Begin

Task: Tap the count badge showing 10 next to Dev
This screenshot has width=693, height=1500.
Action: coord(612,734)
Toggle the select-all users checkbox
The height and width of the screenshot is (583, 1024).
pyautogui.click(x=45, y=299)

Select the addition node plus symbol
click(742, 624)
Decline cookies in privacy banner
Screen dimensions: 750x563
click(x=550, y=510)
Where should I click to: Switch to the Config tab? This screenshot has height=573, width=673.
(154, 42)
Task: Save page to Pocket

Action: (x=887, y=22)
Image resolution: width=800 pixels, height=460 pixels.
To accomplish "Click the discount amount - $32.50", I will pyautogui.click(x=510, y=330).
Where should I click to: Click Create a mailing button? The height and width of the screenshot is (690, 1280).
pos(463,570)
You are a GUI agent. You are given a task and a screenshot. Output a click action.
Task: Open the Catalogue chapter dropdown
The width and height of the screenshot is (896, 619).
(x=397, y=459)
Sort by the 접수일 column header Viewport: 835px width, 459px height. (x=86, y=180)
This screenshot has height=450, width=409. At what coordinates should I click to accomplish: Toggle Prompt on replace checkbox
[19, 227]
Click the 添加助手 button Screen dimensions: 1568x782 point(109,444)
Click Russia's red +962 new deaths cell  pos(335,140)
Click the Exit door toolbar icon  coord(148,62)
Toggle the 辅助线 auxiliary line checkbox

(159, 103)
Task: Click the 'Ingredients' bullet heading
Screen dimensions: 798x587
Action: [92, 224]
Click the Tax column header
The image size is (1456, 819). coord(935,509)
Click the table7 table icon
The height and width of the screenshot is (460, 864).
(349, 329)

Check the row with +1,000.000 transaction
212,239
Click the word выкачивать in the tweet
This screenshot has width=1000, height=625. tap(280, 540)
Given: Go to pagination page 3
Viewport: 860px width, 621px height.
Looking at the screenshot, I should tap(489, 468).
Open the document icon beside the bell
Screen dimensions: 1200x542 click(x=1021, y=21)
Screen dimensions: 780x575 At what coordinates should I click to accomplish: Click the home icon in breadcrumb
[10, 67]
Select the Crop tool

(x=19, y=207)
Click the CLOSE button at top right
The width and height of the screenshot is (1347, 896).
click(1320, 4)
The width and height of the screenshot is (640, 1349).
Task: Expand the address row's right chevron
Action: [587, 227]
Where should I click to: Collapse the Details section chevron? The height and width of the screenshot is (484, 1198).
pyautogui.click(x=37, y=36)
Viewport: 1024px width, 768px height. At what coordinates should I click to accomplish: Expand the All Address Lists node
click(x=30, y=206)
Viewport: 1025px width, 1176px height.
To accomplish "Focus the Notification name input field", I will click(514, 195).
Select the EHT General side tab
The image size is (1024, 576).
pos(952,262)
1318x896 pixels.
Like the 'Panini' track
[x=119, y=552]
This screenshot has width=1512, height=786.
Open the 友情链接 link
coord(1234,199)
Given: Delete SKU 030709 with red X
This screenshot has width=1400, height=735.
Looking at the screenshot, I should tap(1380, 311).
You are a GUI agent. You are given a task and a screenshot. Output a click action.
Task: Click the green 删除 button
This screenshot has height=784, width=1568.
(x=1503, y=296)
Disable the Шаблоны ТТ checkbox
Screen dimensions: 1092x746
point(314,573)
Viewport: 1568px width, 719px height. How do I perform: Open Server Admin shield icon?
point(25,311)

End

> **Aim of the exercise**: Copy all of the entries above word for word.

> **Reply to the exercise**:
Task: Tap the count badge showing 10 next to Dev
This screenshot has width=693, height=1500.
Action: coord(612,734)
Toggle the select-all users checkbox
The height and width of the screenshot is (583, 1024).
pyautogui.click(x=45, y=299)

Select the addition node plus symbol
click(742, 624)
Decline cookies in privacy banner
Screen dimensions: 750x563
click(x=550, y=510)
Where should I click to: Switch to the Config tab? This screenshot has height=573, width=673.
(154, 42)
Task: Save page to Pocket

Action: (x=887, y=22)
Image resolution: width=800 pixels, height=460 pixels.
To accomplish "Click the discount amount - $32.50", I will pyautogui.click(x=510, y=330).
Where should I click to: Click Create a mailing button? The height and width of the screenshot is (690, 1280).
pos(463,570)
You are a GUI agent. You are given a task and a screenshot. Output a click action.
Task: Open the Catalogue chapter dropdown
The width and height of the screenshot is (896, 619).
(x=397, y=459)
Sort by the 접수일 column header Viewport: 835px width, 459px height. (x=86, y=180)
This screenshot has height=450, width=409. At what coordinates should I click to accomplish: Toggle Prompt on replace checkbox
[19, 227]
Click the 添加助手 button Screen dimensions: 1568x782 point(109,444)
Click Russia's red +962 new deaths cell  pos(335,140)
Click the Exit door toolbar icon  coord(148,62)
Toggle the 辅助线 auxiliary line checkbox

(159, 103)
Task: Click the 'Ingredients' bullet heading
Screen dimensions: 798x587
Action: [92, 224]
Click the Tax column header
The image size is (1456, 819). coord(935,509)
Click the table7 table icon
The height and width of the screenshot is (460, 864).
(349, 329)

Check the row with +1,000.000 transaction
212,239
Click the word выкачивать in the tweet
This screenshot has width=1000, height=625. tap(280, 540)
Given: Go to pagination page 3
Viewport: 860px width, 621px height.
Looking at the screenshot, I should tap(489, 468).
Open the document icon beside the bell
Screen dimensions: 1200x542 click(x=1021, y=21)
Screen dimensions: 780x575 At what coordinates should I click to accomplish: Click the home icon in breadcrumb
[10, 67]
Select the Crop tool

(x=19, y=207)
Click the CLOSE button at top right
The width and height of the screenshot is (1347, 896).
click(1320, 4)
The width and height of the screenshot is (640, 1349).
Task: Expand the address row's right chevron
Action: [587, 227]
Where should I click to: Collapse the Details section chevron? The height and width of the screenshot is (484, 1198).
pyautogui.click(x=37, y=36)
Viewport: 1024px width, 768px height. At what coordinates should I click to accomplish: Expand the All Address Lists node
click(x=30, y=206)
Viewport: 1025px width, 1176px height.
To accomplish "Focus the Notification name input field", I will click(514, 195).
Select the EHT General side tab
The image size is (1024, 576).
pos(952,262)
1318x896 pixels.
Like the 'Panini' track
[x=119, y=552]
This screenshot has width=1512, height=786.
Open the 友情链接 link
coord(1234,199)
Given: Delete SKU 030709 with red X
This screenshot has width=1400, height=735.
Looking at the screenshot, I should tap(1380, 311).
You are a GUI agent. You are given a task and a screenshot. Output a click action.
Task: Click the green 删除 button
This screenshot has height=784, width=1568.
(x=1503, y=296)
Disable the Шаблоны ТТ checkbox
Screen dimensions: 1092x746
point(314,573)
Viewport: 1568px width, 719px height. How do I perform: Open Server Admin shield icon?
point(25,311)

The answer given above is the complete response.